Please reproduce word for word the stretch of the tribute to Kim below from "When Kim travelled" through "would call home.".

Given passage:
* * * * *
I do know that Kim and I became fast friends mostly because we had the same sense of humour and outlook on life. Kim had an infectious laugh and loved dry British humour. She loved Monty Python and anything with John Cleese, especially the movie ‘A Fish called Wanda’. I grew to appreciate her off the track shows and whimsical takes on life. I recall many lunch hours, evenings and weekends with Kim just chatting and ending up with a sore stomach from laughing so hard.
In high school Kim was fearless. She didn’t care about conformity, had a take it or leave it attitude and you had to like her for who she was. Kim was a strong woman, believed in herself and was one of the most loyal friends I ever knew. She had your back no matter what. Not everyone liked this, but it was another reason Kim and I became such good friends.
One of Kim’s favourite places to visit was my cottage, just 2 hours north of Toronto in Muskoka. We spent many cottage weekends there with our group of friends swimming, tubing and always having a great laugh. When Ben first came to Canada about 14 years ago, this was a place he too had the chance to visit and fall in love with. I hope one-day Toby and Tali can come to this magical place as well. I know Tali is excited to see a Moose, and there was one there this past Spring.
Kim had a quirky taste in music in high school and I clearly remember her having me listen to Jethro Tull and I was puzzled and amazed by their strange lyrics. She was also the first to make me an all-female tape of mixed songs (someone may need to explain this to Toby and Tali). She didn’t like the fact that my music was mostly male leads and bands, as the strong feminist she was, she needed to steer me on the right path to support more female singers.
When Kim travelled the world, she always stayed in touch with a postcard and usually a quirky story of something that had happened to her. I always worried about her, but at the same time always knew she would be safe. She was well read and well cultured knowing how to fit in wherever she landed.
One thing I always remember Kim saying is that she never wanted to own more than she could pack up in a few boxes and move on with when it was time, and she was okay if these boxes were all books. Kim never wanted to be tied to one place, she wanted to travel the world. This is how I knew she had met her match when she met Ben and planted her new roots in Australia. After meeting Ben on their cross-Canada adventure I saw how happy she was and knew that is where she would call home.
* * * * *
Data shown:
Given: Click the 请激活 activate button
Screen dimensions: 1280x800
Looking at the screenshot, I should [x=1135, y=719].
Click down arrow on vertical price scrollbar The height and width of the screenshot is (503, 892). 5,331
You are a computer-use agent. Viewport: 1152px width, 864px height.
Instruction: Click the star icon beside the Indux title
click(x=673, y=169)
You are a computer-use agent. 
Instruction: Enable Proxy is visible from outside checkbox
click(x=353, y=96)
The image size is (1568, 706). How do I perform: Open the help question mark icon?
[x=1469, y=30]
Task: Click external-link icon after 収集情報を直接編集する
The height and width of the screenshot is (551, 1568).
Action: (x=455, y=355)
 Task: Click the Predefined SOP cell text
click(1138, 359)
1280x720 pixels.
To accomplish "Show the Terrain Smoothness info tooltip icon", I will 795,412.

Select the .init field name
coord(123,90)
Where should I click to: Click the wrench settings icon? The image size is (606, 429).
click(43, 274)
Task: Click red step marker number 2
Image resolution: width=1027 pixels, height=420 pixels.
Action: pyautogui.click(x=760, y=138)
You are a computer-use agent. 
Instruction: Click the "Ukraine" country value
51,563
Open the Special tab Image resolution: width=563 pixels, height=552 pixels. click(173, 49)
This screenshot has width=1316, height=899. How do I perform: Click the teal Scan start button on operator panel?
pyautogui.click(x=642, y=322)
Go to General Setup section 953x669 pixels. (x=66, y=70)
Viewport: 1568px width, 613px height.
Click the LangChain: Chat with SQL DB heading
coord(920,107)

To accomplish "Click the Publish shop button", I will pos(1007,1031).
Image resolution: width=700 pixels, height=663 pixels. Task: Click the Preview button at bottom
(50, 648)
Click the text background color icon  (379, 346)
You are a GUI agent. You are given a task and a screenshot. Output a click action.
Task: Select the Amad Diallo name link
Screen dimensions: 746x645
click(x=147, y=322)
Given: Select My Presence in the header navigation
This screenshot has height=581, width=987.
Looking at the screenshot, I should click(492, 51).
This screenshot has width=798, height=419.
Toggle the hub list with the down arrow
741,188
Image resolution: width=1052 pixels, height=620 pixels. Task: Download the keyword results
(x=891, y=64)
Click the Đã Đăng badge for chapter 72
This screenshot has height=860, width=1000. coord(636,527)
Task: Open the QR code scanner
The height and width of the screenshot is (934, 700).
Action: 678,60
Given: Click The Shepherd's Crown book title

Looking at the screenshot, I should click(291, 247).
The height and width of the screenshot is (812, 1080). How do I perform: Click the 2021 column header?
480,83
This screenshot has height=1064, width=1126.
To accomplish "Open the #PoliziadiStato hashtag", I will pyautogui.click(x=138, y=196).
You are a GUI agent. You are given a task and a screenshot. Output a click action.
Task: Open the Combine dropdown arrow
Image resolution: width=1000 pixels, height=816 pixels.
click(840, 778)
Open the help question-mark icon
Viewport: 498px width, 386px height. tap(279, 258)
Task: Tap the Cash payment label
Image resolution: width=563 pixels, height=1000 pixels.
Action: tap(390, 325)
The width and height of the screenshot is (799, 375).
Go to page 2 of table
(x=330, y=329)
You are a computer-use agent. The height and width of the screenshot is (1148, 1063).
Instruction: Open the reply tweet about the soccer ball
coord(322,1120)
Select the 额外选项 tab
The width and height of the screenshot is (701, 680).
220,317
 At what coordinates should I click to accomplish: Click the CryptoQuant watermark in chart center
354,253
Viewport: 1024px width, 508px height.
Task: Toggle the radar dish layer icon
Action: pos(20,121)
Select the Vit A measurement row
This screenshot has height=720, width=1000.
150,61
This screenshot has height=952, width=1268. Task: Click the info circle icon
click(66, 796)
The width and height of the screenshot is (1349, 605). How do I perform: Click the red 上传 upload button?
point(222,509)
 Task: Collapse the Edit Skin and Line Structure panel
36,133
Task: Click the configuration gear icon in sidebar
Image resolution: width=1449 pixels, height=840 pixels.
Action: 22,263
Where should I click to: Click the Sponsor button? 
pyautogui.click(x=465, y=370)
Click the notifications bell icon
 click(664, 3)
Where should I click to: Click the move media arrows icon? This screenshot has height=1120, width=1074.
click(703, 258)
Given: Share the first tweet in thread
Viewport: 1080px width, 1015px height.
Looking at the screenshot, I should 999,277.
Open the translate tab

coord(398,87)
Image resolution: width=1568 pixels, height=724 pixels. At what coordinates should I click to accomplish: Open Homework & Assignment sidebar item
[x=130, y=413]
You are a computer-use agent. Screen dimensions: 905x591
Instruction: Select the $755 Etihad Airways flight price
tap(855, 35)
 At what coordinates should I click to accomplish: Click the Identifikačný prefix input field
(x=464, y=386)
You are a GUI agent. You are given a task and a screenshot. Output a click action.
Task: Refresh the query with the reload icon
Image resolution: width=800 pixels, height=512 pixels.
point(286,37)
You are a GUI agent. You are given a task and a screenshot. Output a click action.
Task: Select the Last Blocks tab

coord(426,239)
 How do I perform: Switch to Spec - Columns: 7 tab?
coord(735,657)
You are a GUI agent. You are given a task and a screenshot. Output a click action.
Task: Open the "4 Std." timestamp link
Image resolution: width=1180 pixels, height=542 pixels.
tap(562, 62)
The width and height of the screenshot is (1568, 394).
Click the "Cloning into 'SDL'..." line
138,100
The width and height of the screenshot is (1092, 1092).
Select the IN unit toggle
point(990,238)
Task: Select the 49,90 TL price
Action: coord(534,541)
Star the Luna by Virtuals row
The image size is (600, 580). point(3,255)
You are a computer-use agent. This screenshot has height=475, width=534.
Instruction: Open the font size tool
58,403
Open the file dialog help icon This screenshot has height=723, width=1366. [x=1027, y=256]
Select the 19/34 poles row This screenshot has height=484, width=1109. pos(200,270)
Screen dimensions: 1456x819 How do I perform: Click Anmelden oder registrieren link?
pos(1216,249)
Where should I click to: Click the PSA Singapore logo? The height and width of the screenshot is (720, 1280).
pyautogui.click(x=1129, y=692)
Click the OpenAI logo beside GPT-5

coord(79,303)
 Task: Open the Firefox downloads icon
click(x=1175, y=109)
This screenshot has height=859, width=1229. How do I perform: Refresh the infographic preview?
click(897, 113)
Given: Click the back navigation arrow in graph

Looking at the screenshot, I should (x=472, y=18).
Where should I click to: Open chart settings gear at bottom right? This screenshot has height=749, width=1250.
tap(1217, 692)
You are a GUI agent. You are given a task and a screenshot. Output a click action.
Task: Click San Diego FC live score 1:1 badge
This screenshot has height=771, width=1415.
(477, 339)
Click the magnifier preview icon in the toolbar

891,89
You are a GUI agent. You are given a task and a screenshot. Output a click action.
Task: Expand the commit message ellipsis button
* * * * *
Exercise result:
When Kim travelled the world, she always stayed in touch with a postcard and usually a quirky story of something that had happened to her. I always worried about her, but at the same time always knew she would be safe. She was well read and well cultured knowing how to fit in wherever she landed.
One thing I always remember Kim saying is that she never wanted to own more than she could pack up in a few boxes and move on with when it was time, and she was okay if these boxes were all books. Kim never wanted to be tied to one place, she wanted to travel the world. This is how I knew she had met her match when she met Ben and planted her new roots in Australia. After meeting Ben on their cross-Canada adventure I saw how happy she was and knew that is where she would call home.